(Data records)

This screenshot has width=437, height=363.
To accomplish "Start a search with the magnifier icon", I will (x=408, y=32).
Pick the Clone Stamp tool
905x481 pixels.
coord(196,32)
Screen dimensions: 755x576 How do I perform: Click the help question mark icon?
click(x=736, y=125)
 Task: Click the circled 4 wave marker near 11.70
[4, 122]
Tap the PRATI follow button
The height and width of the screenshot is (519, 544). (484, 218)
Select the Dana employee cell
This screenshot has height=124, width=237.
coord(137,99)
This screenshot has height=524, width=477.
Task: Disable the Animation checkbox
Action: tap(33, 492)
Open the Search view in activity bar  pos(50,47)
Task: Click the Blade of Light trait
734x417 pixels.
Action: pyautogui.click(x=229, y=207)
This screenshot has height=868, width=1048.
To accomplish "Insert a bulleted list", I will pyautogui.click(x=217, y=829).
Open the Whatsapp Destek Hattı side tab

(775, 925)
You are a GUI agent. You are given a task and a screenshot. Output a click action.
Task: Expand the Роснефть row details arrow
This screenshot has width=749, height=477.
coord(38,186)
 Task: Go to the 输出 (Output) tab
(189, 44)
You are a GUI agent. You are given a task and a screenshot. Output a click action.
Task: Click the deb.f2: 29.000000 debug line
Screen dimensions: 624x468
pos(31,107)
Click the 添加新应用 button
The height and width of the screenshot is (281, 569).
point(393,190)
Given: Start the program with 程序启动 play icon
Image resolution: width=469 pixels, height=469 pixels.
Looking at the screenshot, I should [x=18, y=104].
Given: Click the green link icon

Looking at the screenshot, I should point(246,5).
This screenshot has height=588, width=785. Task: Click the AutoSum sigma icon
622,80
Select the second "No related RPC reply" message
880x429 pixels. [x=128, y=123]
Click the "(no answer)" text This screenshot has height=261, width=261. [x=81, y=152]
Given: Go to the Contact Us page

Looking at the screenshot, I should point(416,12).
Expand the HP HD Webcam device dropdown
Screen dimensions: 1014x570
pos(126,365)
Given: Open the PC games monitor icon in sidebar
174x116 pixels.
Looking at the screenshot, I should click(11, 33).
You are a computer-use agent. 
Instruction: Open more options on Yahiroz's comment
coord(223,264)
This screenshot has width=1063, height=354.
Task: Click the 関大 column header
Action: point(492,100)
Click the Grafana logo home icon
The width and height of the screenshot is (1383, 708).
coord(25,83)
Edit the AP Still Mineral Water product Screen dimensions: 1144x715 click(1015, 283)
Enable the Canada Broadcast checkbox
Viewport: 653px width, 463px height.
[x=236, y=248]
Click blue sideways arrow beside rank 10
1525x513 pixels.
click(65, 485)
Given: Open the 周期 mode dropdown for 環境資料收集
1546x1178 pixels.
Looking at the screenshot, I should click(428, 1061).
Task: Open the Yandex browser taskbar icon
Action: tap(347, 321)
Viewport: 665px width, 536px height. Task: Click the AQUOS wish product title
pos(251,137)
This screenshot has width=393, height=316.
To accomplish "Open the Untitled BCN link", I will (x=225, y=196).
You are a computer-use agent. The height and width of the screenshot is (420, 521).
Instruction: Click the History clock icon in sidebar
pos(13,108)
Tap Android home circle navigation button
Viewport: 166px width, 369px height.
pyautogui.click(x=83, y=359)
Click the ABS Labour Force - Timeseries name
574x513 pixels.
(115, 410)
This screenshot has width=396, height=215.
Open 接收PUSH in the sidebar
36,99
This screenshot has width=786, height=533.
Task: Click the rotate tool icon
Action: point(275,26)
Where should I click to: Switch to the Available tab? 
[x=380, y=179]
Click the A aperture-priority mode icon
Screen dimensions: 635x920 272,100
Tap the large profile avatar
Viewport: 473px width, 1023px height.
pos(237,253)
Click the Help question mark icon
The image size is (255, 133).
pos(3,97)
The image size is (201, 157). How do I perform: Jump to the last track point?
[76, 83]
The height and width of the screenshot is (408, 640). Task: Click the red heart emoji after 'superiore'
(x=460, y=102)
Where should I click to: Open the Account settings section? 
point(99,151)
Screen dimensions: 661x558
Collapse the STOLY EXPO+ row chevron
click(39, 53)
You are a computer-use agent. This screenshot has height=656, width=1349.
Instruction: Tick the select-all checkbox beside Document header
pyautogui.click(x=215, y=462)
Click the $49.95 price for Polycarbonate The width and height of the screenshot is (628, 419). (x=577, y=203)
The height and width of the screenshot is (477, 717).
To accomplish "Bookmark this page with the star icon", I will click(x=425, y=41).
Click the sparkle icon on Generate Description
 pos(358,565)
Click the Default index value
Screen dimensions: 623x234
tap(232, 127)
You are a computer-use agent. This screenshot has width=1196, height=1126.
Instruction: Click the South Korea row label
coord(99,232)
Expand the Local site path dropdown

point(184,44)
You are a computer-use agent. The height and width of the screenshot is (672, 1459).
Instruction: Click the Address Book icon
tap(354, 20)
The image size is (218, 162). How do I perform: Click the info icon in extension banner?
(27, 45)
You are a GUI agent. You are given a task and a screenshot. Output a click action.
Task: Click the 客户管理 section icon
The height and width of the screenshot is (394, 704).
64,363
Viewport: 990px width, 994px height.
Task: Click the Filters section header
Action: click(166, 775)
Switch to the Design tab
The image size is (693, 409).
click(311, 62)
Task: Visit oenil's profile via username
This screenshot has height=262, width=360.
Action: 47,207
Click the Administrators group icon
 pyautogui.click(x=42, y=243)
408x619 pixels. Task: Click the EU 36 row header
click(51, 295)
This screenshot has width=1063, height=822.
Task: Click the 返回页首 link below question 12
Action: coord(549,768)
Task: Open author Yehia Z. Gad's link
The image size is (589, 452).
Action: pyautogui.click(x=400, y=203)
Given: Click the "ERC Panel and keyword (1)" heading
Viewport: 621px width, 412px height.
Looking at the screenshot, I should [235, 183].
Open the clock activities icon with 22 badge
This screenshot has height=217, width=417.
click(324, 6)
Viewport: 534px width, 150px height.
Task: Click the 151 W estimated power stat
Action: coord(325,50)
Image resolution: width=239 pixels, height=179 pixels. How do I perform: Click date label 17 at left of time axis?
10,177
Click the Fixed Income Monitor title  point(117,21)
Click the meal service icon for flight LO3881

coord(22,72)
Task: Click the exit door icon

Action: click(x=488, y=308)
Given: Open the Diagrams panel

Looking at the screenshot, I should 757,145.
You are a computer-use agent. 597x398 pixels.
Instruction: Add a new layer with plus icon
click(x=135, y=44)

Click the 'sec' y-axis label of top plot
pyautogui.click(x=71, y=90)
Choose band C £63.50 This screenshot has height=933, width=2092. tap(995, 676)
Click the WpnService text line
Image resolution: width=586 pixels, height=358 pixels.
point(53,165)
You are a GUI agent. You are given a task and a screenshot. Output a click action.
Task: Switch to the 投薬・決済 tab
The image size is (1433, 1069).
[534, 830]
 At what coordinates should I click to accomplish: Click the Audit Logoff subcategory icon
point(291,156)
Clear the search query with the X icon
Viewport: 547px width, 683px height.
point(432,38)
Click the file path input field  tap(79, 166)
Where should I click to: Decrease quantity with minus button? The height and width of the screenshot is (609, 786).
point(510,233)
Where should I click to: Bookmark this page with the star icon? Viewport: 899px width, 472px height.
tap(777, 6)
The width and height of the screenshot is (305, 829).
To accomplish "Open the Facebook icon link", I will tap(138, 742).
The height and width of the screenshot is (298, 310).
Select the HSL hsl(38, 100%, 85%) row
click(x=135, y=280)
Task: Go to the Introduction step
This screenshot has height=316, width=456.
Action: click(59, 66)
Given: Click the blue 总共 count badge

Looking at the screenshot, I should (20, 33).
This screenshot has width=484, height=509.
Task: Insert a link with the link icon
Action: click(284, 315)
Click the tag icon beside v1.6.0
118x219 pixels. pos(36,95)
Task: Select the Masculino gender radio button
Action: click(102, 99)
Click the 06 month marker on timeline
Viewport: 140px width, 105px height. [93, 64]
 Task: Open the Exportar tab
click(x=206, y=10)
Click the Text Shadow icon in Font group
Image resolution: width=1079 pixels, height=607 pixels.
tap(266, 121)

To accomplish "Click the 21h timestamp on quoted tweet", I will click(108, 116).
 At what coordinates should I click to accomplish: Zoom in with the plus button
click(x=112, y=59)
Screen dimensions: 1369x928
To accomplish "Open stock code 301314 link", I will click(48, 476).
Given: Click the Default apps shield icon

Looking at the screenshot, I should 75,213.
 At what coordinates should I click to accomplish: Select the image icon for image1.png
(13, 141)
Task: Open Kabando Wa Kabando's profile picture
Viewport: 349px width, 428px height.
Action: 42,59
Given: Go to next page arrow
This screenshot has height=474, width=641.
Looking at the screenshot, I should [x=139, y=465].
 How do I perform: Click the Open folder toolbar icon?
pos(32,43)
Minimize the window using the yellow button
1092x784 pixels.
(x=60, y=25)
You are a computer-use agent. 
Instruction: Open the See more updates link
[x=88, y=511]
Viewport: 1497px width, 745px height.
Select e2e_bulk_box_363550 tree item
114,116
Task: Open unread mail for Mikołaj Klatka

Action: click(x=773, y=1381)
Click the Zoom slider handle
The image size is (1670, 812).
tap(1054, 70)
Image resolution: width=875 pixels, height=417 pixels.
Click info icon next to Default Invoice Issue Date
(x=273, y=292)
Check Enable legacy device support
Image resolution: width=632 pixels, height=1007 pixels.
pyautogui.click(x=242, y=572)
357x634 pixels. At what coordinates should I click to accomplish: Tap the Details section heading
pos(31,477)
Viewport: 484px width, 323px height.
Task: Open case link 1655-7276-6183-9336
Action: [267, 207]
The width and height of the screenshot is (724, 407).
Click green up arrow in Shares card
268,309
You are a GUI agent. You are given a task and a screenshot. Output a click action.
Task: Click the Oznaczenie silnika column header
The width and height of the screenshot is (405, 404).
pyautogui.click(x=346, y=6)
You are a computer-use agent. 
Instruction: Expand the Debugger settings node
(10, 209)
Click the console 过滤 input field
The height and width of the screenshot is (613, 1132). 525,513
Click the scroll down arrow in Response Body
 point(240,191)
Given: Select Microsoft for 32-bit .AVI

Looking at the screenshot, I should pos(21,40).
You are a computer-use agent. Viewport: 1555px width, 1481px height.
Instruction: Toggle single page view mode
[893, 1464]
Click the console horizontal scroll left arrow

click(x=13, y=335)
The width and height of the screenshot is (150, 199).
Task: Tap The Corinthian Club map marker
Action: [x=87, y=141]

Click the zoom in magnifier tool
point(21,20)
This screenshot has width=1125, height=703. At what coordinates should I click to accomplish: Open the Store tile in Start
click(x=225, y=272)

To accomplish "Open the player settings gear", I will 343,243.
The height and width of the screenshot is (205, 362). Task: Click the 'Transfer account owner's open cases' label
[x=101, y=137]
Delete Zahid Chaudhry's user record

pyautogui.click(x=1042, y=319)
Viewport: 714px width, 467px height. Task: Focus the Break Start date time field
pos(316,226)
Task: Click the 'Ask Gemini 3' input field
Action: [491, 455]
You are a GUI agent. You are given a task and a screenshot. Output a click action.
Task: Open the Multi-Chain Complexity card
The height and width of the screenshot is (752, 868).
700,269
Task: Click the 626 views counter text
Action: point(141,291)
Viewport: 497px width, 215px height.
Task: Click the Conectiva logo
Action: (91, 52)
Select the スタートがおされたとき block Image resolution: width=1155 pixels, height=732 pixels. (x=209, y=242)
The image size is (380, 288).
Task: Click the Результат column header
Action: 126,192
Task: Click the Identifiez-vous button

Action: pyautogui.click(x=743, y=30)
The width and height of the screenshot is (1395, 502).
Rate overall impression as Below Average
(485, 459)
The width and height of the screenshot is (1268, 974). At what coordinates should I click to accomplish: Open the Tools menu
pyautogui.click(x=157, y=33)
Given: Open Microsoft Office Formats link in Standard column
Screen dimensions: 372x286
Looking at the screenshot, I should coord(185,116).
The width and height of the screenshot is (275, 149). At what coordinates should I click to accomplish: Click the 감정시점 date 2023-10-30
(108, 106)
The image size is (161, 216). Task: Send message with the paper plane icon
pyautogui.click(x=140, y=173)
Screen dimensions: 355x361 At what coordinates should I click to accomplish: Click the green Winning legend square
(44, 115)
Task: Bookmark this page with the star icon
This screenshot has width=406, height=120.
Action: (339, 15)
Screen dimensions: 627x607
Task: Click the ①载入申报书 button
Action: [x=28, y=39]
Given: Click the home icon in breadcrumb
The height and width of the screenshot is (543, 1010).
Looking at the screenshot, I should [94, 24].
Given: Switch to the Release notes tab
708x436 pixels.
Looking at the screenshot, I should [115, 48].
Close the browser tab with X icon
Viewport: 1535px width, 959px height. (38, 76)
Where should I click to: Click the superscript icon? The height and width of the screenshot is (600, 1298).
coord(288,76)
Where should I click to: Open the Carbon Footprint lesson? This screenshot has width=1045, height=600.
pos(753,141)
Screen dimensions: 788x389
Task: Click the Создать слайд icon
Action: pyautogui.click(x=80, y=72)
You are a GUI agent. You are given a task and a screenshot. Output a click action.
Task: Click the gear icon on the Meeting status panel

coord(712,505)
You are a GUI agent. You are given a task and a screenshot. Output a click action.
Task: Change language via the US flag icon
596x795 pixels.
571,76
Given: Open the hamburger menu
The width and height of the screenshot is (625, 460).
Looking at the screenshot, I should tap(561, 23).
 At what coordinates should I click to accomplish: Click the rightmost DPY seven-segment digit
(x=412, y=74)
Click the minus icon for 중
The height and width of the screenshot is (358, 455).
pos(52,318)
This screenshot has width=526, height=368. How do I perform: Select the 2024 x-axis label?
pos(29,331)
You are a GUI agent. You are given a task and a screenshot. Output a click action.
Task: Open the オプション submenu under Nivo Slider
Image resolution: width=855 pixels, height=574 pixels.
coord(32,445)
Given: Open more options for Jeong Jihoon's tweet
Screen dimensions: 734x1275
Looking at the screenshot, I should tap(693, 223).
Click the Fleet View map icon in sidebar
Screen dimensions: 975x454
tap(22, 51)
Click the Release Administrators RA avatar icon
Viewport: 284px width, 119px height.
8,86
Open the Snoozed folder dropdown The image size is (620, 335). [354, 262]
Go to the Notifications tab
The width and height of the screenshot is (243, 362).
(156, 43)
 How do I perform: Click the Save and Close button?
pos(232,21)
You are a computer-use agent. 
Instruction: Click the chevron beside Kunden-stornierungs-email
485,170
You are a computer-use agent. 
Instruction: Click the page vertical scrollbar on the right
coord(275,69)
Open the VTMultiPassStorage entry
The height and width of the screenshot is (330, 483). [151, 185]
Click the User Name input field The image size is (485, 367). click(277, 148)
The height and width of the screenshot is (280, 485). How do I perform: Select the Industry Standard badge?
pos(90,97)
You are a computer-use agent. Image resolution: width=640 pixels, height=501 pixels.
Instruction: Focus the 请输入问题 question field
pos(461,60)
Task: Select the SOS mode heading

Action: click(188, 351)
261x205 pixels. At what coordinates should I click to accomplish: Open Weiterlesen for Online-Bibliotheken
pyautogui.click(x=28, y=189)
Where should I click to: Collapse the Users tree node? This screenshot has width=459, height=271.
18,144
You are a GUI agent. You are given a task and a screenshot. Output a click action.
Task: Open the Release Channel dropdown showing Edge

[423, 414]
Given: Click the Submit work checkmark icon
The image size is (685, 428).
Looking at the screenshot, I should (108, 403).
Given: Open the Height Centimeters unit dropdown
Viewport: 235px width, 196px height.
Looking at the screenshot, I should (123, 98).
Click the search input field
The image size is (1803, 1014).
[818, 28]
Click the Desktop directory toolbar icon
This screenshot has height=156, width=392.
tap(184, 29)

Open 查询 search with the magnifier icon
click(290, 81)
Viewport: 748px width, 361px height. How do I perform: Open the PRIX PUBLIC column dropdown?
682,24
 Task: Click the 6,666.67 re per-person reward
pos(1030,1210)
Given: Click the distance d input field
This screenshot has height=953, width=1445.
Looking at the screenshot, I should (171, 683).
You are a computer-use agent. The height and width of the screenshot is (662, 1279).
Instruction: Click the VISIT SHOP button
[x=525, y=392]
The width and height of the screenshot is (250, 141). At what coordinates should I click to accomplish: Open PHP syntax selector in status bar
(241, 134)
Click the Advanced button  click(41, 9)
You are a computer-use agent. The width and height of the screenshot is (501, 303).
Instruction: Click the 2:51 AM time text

(End Data records)

_About this exercise:_ For each line above that contains "will", make a copy.

_Task solution:_
To accomplish "Start a search with the magnifier icon", I will (x=408, y=32).
To accomplish "Insert a bulleted list", I will pyautogui.click(x=217, y=829).
To accomplish "Open the Untitled BCN link", I will (x=225, y=196).
To accomplish "Bookmark this page with the star icon", I will click(x=425, y=41).
To accomplish "Open the Facebook icon link", I will tap(138, 742).
To accomplish "Click the 21h timestamp on quoted tweet", I will click(108, 116).
To accomplish "Open stock code 301314 link", I will click(48, 476).
To accomplish "Open the player settings gear", I will 343,243.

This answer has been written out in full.